__Try it__. An exact copy of the lines of the listing below between the "Image resolution: width=1000" line and the "the green search" line, both included, is the whole answer; please omit the pictures.

__Supplied data__.
___
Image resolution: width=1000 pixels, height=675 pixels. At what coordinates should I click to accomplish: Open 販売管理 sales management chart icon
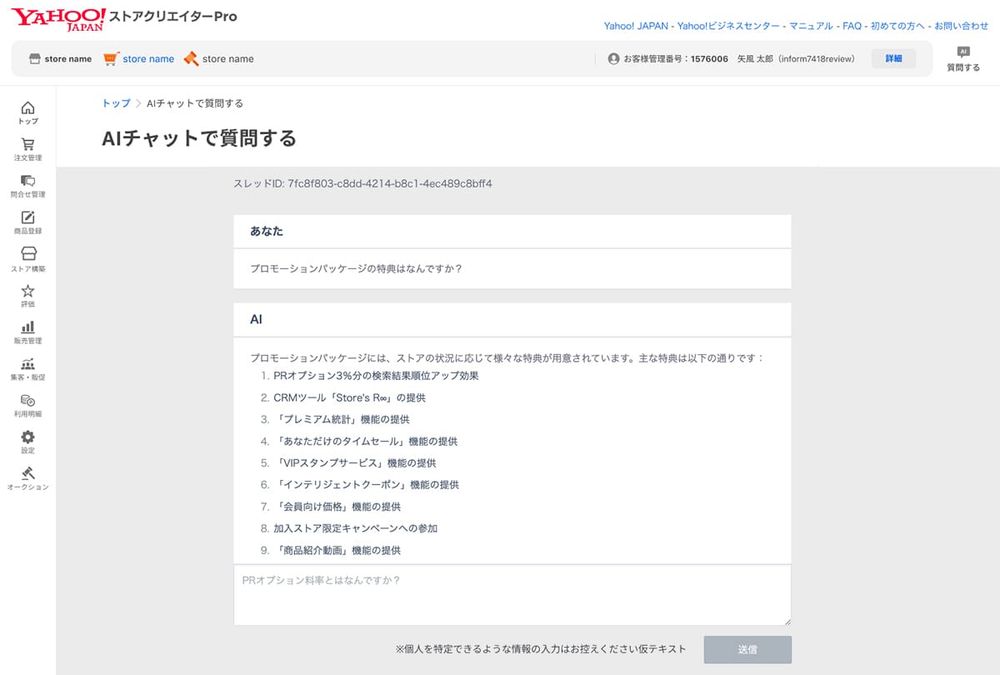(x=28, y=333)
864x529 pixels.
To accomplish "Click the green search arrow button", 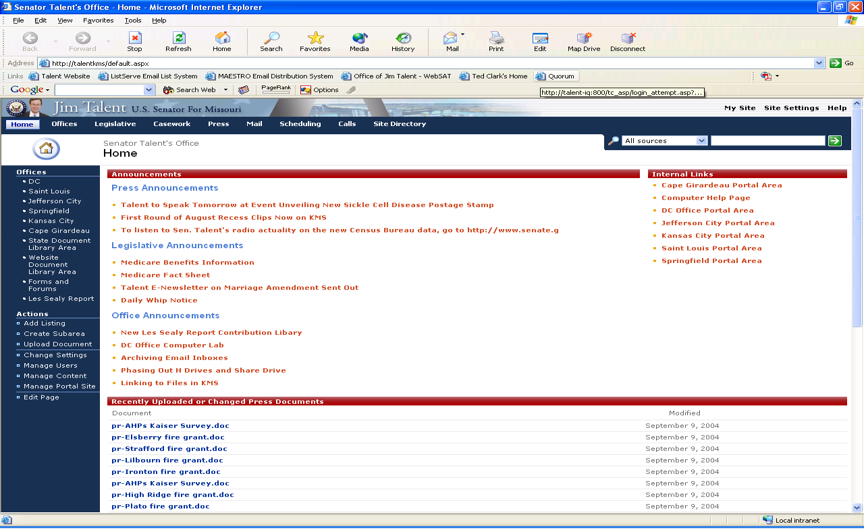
___
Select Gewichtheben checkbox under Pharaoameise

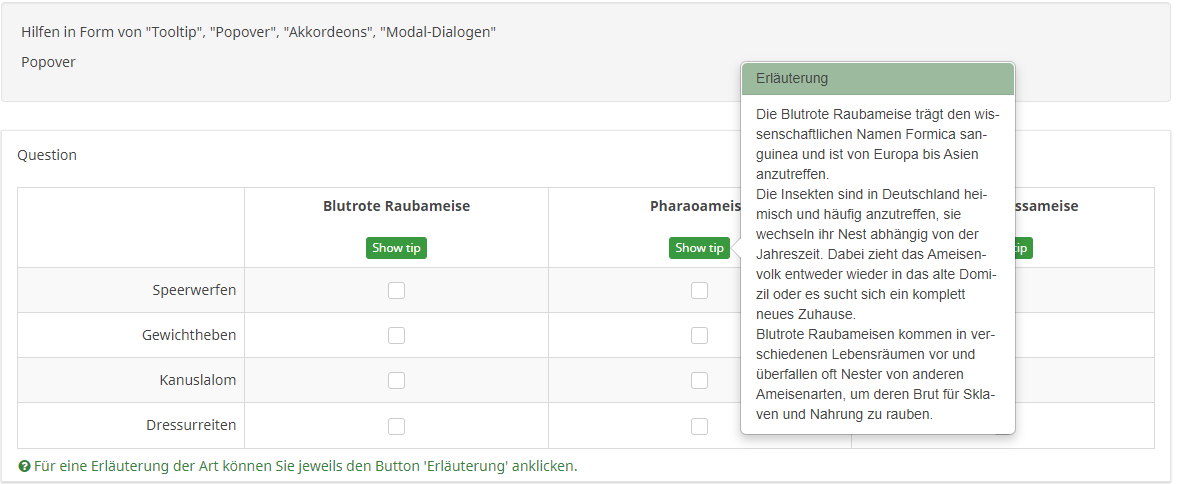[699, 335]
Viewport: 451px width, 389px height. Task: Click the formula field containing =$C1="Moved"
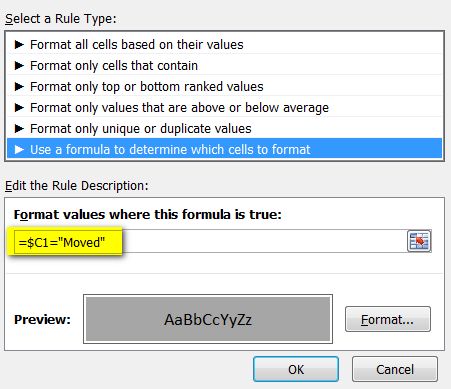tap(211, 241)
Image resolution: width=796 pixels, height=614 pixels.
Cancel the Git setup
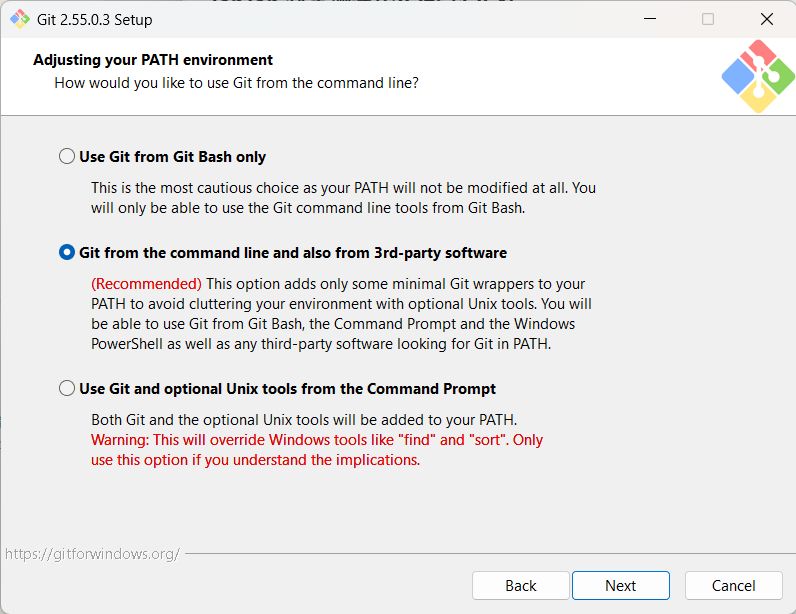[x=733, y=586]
___
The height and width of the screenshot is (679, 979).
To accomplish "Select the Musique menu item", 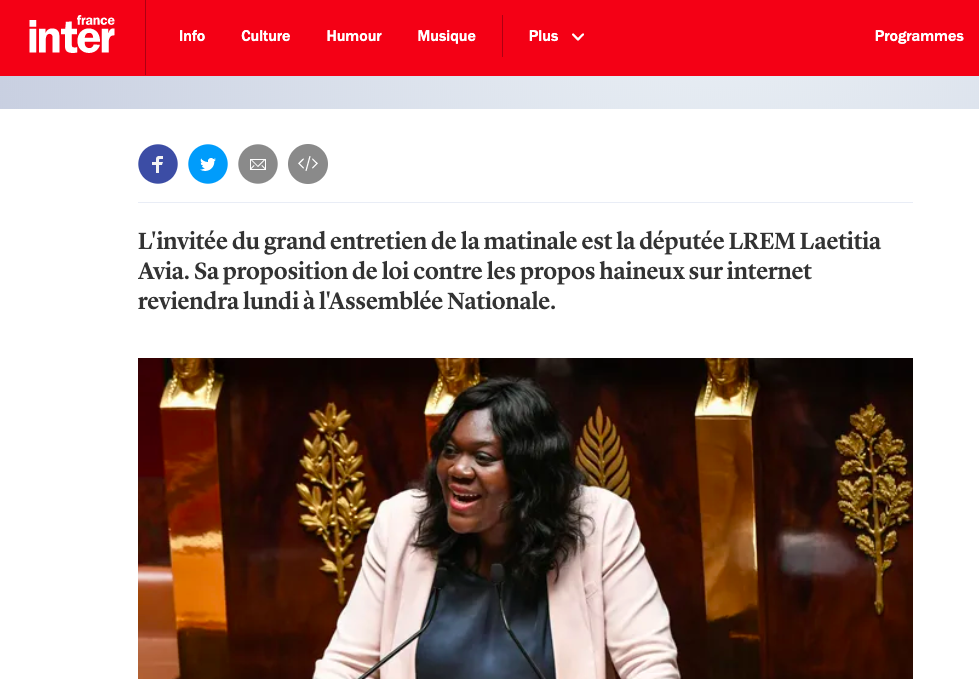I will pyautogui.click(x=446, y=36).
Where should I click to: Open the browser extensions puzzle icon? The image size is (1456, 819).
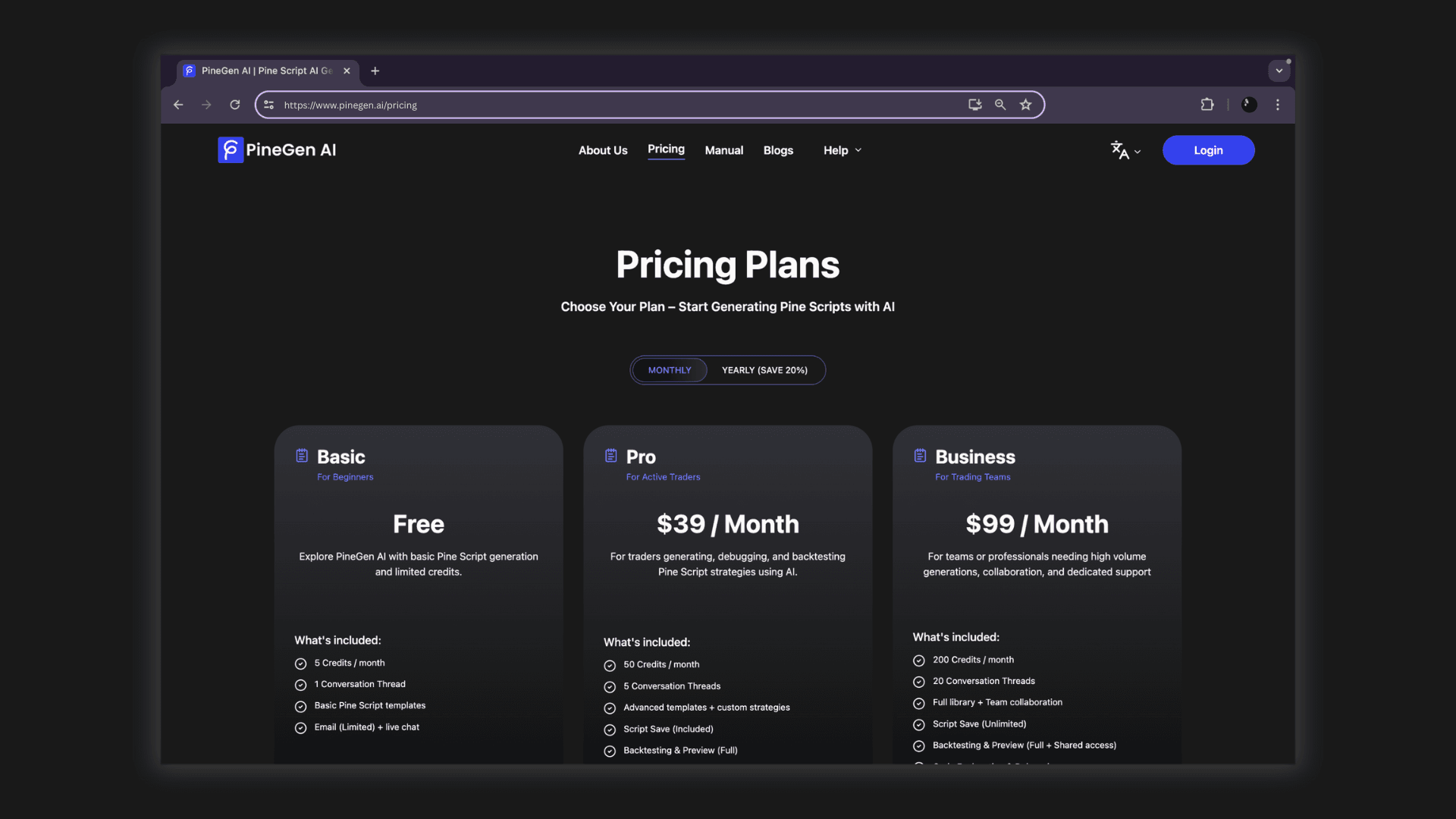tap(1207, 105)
___
__Task output__.
Image resolution: width=1000 pixels, height=675 pixels. At what coordinates should I click to accomplish: Open 販売管理 sales management chart icon
(x=28, y=333)
864x529 pixels.
To accomplish "Click the green search arrow button", 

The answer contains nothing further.